Molecules in tarantula venom could be used as an alternative to opioid pain killers for people seeking chronic pain relief.
University of Queensland researchers have designed a novel tarantula venom mini-protein that can potentially relieve severe pain without addiction.
Dr. Christina Schroeder from UQ’s Institute for Molecular Bioscience said the current opioid crisis around the world meant urgent alternatives to morphine and morphine-like drugs, such as fentanyl and oxycodone, were desperately needed.
“Although opioids are effective in producing pain relief, they come with unwanted side-effects like nausea, constipation and the risk of addiction, placing a huge burden on society,” Dr. Schroeder said.
“Our study found that a mini-protein in tarantula venom from the Chinese bird spider, known as Huwentoxin-IV, binds to pain receptors in the body.
“By using a three-pronged approach in our drug design that incorporates the mini-protein, its receptor and the surrounding membrane from the spider venom, we’ve altered this mini-protein resulting in greater potency and specificity for specific pain receptors.
“This ensures that just the right amount of the mini-protein attaches itself to the receptor and the cell membrane surrounding the pain receptors.”
Dr. Schroeder said the mini-protein had been tested in mouse models and shown to work effectively.
“Our findings could potentially lead to an alternative method of treating pain without the side-effects and reduce many individuals’ reliance on opioids for pain relief,” she said.

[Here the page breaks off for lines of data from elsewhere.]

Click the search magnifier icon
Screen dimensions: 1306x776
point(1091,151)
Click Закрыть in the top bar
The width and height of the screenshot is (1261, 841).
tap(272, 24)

Reference: “Manipulation of a spider peptide toxin alters its affinity for lipid bilayers and potency and selectivity for voltage-gated sodium channel subtype 1.7” by Akello J. Agwa, Poanna Tran, Alexander Mueller, Hue N. T. Tran, Jennifer R. Deuis, Mathilde R. Israel, Kirsten L. McMahon, David J. Craik, Irina Vetter and Christina I. Schroeder, 5 March 2020, The Journal of Biological Chemistry.